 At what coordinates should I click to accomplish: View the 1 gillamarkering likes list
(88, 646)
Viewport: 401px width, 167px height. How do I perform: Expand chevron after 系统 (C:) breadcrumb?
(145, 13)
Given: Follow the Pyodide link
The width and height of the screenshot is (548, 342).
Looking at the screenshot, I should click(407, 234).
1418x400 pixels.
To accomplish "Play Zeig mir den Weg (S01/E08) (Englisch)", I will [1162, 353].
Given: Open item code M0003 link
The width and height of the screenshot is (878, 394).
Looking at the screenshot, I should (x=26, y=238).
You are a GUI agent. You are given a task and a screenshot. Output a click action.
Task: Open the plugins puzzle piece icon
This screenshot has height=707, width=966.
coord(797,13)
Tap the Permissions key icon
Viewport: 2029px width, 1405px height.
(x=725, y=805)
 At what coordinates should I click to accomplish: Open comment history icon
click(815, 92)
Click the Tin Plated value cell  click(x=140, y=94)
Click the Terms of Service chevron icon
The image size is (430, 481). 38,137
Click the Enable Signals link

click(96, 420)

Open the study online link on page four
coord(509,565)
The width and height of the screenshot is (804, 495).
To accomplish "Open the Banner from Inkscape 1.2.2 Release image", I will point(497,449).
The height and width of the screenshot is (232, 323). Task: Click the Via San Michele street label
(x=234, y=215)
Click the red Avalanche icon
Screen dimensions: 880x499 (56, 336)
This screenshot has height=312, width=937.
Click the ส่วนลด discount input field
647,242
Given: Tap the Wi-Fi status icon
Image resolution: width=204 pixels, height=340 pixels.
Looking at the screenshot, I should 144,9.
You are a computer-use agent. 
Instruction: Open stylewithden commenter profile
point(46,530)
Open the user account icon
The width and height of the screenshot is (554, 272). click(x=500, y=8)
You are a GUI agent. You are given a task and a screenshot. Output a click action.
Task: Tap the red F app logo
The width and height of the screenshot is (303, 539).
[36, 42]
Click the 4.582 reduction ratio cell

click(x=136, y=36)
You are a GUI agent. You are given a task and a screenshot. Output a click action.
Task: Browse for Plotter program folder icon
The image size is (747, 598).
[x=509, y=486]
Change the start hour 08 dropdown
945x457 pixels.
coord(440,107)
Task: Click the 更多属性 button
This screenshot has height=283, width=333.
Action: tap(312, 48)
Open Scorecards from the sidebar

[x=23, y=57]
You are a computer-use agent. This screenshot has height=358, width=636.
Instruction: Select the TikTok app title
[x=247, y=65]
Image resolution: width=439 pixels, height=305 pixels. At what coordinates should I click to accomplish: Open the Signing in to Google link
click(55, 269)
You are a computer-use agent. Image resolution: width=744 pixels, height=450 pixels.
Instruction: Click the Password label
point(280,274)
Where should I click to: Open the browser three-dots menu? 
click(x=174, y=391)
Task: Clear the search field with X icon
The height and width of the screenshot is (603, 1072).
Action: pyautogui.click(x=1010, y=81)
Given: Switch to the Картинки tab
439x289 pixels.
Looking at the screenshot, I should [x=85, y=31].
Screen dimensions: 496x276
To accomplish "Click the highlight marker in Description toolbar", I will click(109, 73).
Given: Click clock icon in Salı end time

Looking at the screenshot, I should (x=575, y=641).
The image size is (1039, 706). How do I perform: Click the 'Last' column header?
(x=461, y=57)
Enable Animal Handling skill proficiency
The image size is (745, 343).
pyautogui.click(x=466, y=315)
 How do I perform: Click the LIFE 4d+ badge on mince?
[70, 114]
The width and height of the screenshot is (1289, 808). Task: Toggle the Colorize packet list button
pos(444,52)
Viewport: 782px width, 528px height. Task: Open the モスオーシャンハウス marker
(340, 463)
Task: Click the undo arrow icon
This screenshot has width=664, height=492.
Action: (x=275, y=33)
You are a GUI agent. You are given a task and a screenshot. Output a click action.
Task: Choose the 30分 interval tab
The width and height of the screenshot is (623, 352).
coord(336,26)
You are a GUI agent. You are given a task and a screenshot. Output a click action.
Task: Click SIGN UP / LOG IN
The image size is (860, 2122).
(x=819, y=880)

_Brief:_ Return every entry exactly.

_Exercise result:_
 At what coordinates should I click to accomplish: View the 1 gillamarkering likes list
(88, 646)
Viewport: 401px width, 167px height. How do I perform: Expand chevron after 系统 (C:) breadcrumb?
(145, 13)
Given: Follow the Pyodide link
The width and height of the screenshot is (548, 342).
Looking at the screenshot, I should click(407, 234).
1418x400 pixels.
To accomplish "Play Zeig mir den Weg (S01/E08) (Englisch)", I will [1162, 353].
Given: Open item code M0003 link
The width and height of the screenshot is (878, 394).
Looking at the screenshot, I should (x=26, y=238).
You are a GUI agent. You are given a task and a screenshot. Output a click action.
Task: Open the plugins puzzle piece icon
This screenshot has height=707, width=966.
coord(797,13)
Tap the Permissions key icon
Viewport: 2029px width, 1405px height.
(x=725, y=805)
 At what coordinates should I click to accomplish: Open comment history icon
click(815, 92)
Click the Tin Plated value cell  click(x=140, y=94)
Click the Terms of Service chevron icon
The image size is (430, 481). 38,137
Click the Enable Signals link

click(96, 420)

Open the study online link on page four
coord(509,565)
The width and height of the screenshot is (804, 495).
To accomplish "Open the Banner from Inkscape 1.2.2 Release image", I will point(497,449).
The height and width of the screenshot is (232, 323). Task: Click the Via San Michele street label
(x=234, y=215)
Click the red Avalanche icon
Screen dimensions: 880x499 (56, 336)
This screenshot has height=312, width=937.
Click the ส่วนลด discount input field
647,242
Given: Tap the Wi-Fi status icon
Image resolution: width=204 pixels, height=340 pixels.
Looking at the screenshot, I should 144,9.
You are a computer-use agent. 
Instruction: Open stylewithden commenter profile
point(46,530)
Open the user account icon
The width and height of the screenshot is (554, 272). click(x=500, y=8)
You are a GUI agent. You are given a task and a screenshot. Output a click action.
Task: Tap the red F app logo
The width and height of the screenshot is (303, 539).
[36, 42]
Click the 4.582 reduction ratio cell

click(x=136, y=36)
You are a GUI agent. You are given a task and a screenshot. Output a click action.
Task: Browse for Plotter program folder icon
The image size is (747, 598).
[x=509, y=486]
Change the start hour 08 dropdown
945x457 pixels.
coord(440,107)
Task: Click the 更多属性 button
This screenshot has height=283, width=333.
Action: tap(312, 48)
Open Scorecards from the sidebar

[x=23, y=57]
You are a computer-use agent. This screenshot has height=358, width=636.
Instruction: Select the TikTok app title
[x=247, y=65]
Image resolution: width=439 pixels, height=305 pixels. At what coordinates should I click to accomplish: Open the Signing in to Google link
click(55, 269)
You are a computer-use agent. Image resolution: width=744 pixels, height=450 pixels.
Instruction: Click the Password label
point(280,274)
Where should I click to: Open the browser three-dots menu? 
click(x=174, y=391)
Task: Clear the search field with X icon
The height and width of the screenshot is (603, 1072).
Action: pyautogui.click(x=1010, y=81)
Given: Switch to the Картинки tab
439x289 pixels.
Looking at the screenshot, I should [x=85, y=31].
Screen dimensions: 496x276
To accomplish "Click the highlight marker in Description toolbar", I will click(109, 73).
Given: Click clock icon in Salı end time

Looking at the screenshot, I should (x=575, y=641).
The image size is (1039, 706). How do I perform: Click the 'Last' column header?
(x=461, y=57)
Enable Animal Handling skill proficiency
The image size is (745, 343).
pyautogui.click(x=466, y=315)
 How do I perform: Click the LIFE 4d+ badge on mince?
[70, 114]
The width and height of the screenshot is (1289, 808). Task: Toggle the Colorize packet list button
pos(444,52)
Viewport: 782px width, 528px height. Task: Open the モスオーシャンハウス marker
(340, 463)
Task: Click the undo arrow icon
This screenshot has width=664, height=492.
Action: (x=275, y=33)
You are a GUI agent. You are given a task and a screenshot. Output a click action.
Task: Choose the 30分 interval tab
The width and height of the screenshot is (623, 352).
coord(336,26)
You are a GUI agent. You are given a task and a screenshot. Output a click action.
Task: Click SIGN UP / LOG IN
The image size is (860, 2122).
(x=819, y=880)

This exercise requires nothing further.